## Text provided
BEGIN

Exam P Practice Problem 11 – Binomial Sums

Problem 11A
Suppose X and Y are independent binomial variables with the following probability functions:

    \displaystyle P(X=k)=\binom{5}{k} \ \biggl[\frac{6}{10}\biggr]^k \ \biggl[\frac{4}{10}\biggr]^{10-k} \text{ where } k=0.1,2,3,4,5

    \displaystyle P(Y=k)=\binom{5}{k} \ \biggl[\frac{6}{10}\biggr]^k \ \biggl[\frac{4}{10}\biggr]^{10-k} \text{ where } k=0.1,2,3,4,5

Calculate the following sum:

    \displaystyle P(X=0) \ P(Y=4)+P(X=1) \ P(Y=3)+P(X=2) \ P(Y=2)

END

## Exercise set
1: Revise the stretch of the binomial sums problem from "Problem 11A" through "P(Y=3)+P(X=2) \ P(Y=2)", putting "mutually independent" in place of "independent".
2: According to the binomial sums problem, what kind of variables are X and Y?

## Given information
BEGIN

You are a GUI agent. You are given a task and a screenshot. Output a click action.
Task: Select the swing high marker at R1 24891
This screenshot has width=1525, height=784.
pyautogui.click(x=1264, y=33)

END

## Results
1:
Problem 11A
Suppose X and Y are mutually independent binomial variables with the following probability functions:

    \displaystyle P(X=k)=\binom{5}{k} \ \biggl[\frac{6}{10}\biggr]^k \ \biggl[\frac{4}{10}\biggr]^{10-k} \text{ where } k=0.1,2,3,4,5

    \displaystyle P(Y=k)=\binom{5}{k} \ \biggl[\frac{6}{10}\biggr]^k \ \biggl[\frac{4}{10}\biggr]^{10-k} \text{ where } k=0.1,2,3,4,5

Calculate the following sum:

    \displaystyle P(X=0) \ P(Y=4)+P(X=1) \ P(Y=3)+P(X=2) \ P(Y=2)

2: Independent binomial variables.